Morphologic alterations of choline acetyltransferase-positive neurons in the basal forebrain of aged behaviorally characterized Fisher 344 rats.

We examined Fisher 344 female rats aged 6, 27, and 33 months old. Prior to sacrifice and morphometric analyses of forebrain cholinergic neurons all rats underwent behavioral characterization in a spatial learning task using the Morris water maze. Performance on the spatial task permitted subsequent grouping of the 27- and 33-month-old animals into impaired or nonimpaired groups. Importantly, the percentage of animals that displayed spatial impairments increased sharply with advancing age. Quantitative assessment of the size and density of choline acetyltransferase (ChAT)-positive neurons throughout the basal forebrain revealed a significant enlargement of forebrain cholinergic neurons within 27-month-old nonimpaired rats compared to 6-month-old rats and 27- and 33-month-old impaired animals. This increase in size was most noted in the medial septum and nucleus of the diagonal band. Significant decreases in the density of ChAT-positive neurons was observed only in the nucleus of the diagonal band of 27-month-old impaired rats compared to 6-month-old controls.
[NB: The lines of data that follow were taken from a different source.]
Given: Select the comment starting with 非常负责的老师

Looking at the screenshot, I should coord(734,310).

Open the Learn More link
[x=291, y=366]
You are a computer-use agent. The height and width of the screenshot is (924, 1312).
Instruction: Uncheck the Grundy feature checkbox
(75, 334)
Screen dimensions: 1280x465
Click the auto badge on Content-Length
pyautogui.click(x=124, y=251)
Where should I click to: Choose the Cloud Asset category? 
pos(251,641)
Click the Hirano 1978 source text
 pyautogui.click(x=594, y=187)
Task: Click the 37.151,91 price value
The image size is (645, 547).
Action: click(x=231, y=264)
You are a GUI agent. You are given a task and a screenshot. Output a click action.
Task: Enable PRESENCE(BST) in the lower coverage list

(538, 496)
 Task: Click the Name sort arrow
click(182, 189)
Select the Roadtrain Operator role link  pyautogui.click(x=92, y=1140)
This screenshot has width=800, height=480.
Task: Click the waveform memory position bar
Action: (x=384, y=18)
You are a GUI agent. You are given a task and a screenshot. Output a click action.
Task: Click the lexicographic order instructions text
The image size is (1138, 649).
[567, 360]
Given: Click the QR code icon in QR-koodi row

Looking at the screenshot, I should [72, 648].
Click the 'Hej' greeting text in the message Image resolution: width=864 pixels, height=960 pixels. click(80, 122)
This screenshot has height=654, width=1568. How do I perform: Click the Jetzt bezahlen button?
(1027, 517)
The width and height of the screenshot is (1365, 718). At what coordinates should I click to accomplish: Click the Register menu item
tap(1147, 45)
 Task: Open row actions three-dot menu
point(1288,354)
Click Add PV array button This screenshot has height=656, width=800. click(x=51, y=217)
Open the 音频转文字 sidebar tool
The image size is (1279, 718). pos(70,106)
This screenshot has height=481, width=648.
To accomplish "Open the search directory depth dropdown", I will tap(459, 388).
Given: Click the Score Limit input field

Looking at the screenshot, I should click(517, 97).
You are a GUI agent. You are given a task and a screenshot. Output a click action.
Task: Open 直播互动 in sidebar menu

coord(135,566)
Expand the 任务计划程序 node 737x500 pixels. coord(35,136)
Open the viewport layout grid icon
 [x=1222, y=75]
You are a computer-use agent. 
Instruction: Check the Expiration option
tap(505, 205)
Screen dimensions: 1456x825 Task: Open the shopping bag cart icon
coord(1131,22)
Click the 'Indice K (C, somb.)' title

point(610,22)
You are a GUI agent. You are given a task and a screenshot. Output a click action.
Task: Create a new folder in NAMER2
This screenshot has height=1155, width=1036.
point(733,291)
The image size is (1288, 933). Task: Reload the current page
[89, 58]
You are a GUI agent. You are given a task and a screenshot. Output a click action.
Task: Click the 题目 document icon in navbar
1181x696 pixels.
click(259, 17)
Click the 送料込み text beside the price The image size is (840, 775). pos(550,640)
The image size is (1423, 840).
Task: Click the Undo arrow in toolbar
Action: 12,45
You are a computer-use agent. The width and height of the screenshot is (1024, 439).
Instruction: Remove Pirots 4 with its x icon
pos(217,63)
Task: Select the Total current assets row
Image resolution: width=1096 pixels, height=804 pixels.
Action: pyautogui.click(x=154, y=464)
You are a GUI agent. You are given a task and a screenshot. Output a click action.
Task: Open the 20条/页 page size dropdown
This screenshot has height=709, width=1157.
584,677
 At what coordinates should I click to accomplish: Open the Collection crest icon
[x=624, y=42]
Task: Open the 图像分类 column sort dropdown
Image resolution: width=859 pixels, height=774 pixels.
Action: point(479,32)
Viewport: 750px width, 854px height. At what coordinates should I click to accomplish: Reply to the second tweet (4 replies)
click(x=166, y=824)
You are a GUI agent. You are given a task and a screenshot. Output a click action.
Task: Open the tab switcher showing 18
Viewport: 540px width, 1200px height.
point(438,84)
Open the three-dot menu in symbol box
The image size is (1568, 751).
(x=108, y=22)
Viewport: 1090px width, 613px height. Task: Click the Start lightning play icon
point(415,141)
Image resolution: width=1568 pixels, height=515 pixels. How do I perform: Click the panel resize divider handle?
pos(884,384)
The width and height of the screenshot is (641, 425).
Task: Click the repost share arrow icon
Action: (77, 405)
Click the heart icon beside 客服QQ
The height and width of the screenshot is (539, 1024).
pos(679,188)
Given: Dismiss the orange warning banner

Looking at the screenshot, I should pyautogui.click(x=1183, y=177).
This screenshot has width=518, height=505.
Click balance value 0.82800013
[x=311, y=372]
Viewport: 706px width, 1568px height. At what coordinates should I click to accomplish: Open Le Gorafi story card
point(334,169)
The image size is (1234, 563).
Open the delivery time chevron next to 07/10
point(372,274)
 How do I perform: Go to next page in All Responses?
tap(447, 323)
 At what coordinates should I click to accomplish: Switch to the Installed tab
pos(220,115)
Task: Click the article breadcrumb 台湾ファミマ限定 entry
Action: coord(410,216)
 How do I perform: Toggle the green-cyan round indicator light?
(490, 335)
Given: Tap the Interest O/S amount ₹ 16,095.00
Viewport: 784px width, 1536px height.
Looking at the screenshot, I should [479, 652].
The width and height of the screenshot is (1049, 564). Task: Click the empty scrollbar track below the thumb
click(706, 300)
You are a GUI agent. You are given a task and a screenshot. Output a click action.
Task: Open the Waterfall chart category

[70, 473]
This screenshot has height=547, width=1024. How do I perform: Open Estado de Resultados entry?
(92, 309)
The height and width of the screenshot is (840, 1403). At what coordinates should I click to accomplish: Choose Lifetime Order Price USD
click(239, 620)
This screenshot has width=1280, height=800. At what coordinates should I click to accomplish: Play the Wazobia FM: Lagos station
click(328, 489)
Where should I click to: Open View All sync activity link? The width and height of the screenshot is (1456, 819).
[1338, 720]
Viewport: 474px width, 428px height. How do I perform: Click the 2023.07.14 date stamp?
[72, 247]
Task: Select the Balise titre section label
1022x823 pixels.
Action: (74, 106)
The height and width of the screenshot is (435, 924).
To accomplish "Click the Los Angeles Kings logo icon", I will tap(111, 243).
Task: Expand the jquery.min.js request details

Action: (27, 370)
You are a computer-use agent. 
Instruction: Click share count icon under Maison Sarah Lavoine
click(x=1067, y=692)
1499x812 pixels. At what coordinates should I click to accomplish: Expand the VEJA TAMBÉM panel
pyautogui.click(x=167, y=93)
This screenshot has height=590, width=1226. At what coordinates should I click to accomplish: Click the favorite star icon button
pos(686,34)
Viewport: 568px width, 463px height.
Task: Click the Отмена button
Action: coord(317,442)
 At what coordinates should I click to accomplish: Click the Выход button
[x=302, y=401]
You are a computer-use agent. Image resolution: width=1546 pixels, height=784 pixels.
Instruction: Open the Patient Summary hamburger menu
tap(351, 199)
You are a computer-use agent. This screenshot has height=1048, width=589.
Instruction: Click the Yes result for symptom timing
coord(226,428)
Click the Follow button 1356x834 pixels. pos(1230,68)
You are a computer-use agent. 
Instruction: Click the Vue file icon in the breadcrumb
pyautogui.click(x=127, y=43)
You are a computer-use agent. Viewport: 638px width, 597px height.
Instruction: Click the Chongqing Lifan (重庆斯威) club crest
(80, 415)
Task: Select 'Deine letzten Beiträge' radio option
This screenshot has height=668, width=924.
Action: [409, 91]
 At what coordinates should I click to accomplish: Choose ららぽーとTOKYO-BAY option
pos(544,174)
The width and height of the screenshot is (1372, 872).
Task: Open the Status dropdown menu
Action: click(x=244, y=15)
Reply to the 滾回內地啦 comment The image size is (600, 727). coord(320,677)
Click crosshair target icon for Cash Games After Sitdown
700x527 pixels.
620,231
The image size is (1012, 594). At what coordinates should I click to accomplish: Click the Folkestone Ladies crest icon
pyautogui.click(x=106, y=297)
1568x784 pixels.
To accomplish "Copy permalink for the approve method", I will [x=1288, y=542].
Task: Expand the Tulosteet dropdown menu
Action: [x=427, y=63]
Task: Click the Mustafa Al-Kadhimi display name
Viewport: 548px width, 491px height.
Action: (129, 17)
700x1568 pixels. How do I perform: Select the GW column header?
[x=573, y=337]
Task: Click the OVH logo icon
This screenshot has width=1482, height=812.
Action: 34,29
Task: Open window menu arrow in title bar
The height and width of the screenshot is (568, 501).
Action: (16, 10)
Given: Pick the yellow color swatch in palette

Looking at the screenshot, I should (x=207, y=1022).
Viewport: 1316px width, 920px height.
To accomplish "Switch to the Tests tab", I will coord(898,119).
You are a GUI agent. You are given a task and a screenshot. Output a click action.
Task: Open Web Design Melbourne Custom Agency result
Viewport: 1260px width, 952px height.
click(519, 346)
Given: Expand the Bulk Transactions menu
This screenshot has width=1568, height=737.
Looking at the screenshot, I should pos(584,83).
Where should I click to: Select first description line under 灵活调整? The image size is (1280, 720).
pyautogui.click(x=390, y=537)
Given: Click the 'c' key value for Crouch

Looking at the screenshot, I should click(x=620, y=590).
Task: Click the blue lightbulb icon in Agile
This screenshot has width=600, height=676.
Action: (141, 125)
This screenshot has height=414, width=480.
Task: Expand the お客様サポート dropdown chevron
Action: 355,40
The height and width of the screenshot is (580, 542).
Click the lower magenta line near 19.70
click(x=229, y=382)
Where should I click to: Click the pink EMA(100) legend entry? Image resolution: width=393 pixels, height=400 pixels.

Although the significance of enlarged forebrain cholinergic neurons is unclear, we discuss the possibility that within aged rodents neuronal swelling is an active event and represents an early manifestation of the aging process and may constitute a restorative and/or compensatory event in that these rats are relatively asymptomatic with respect to their behavioral deficits. In addition, we discuss in some detail various technical and life effect issues which may vary the outcome of investigations of aged rodents.